I wanted to figure out how big (or approximately how big) my dump file would be. In QA, I have (relatively) large dbs (compared to prod). Enter the pgstattuple extension to help me determine how much free space is in my tables.
Step 1: Installing the pgstattuple Extension
First, you need to install the pgstattuple
extension. This extension allows you to gather statistics about the physical storage of tables and indexes, including free space and dead tuples.
CREATE EXTENSION IF NOT EXISTS pgstattuple;
This will enable the pgstattuple
extension, allowing you to analyze your tables’ physical layout. The function pgstattuple_approx()

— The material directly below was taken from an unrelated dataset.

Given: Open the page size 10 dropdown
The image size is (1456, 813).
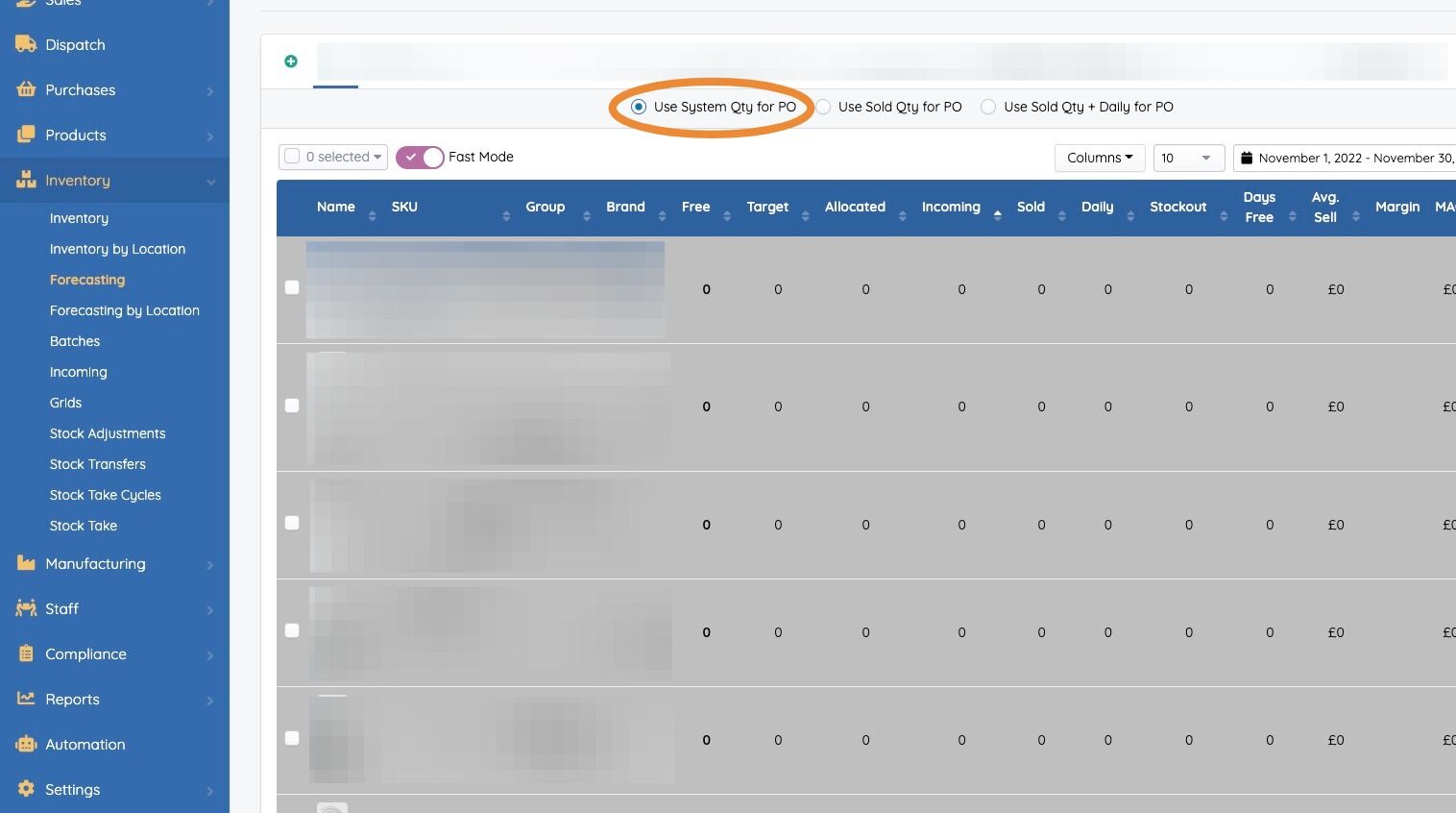Looking at the screenshot, I should [x=1188, y=158].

is handy for approximating free space and dead tuple size.
Step 2: Analyzing Table Bloat
Now, let’s dive into the query that helps us understand bloat and free space in tables:
SELECT
n.nspname AS schemaname,
c.relname AS tablename,
pg_total_relation_size(c.oid) AS total_size,
(pgstattuple_approx(c.oid)).approx_free_space AS free_space_bytes,
(pgstattuple_approx(c.oid)).dead_tuple_len AS dead_tuples_bytes,
pg_total_relation_size(c.oid) - (pgstattuple_approx(c.oid)).approx_tuple_len AS bloat_size,
CASE
WHEN pg_total_relation_size(c.oid) > 0
THEN (100.0 * (pg_total_relation_size(c.oid) - (pgstattuple_approx(c.oid)).approx_tuple_len) / pg_total_relation_size(c.oid))::NUMERIC(5, 2)
ELSE 0.00
END AS bloat_ratio
FROM pg_class c
JOIN pg_namespace n ON n.oid = c.relnamespace
WHERE
c.relkind = 'r' -- Only tables
AND n.nspname NOT IN ('pg_catalog', 'information_schema')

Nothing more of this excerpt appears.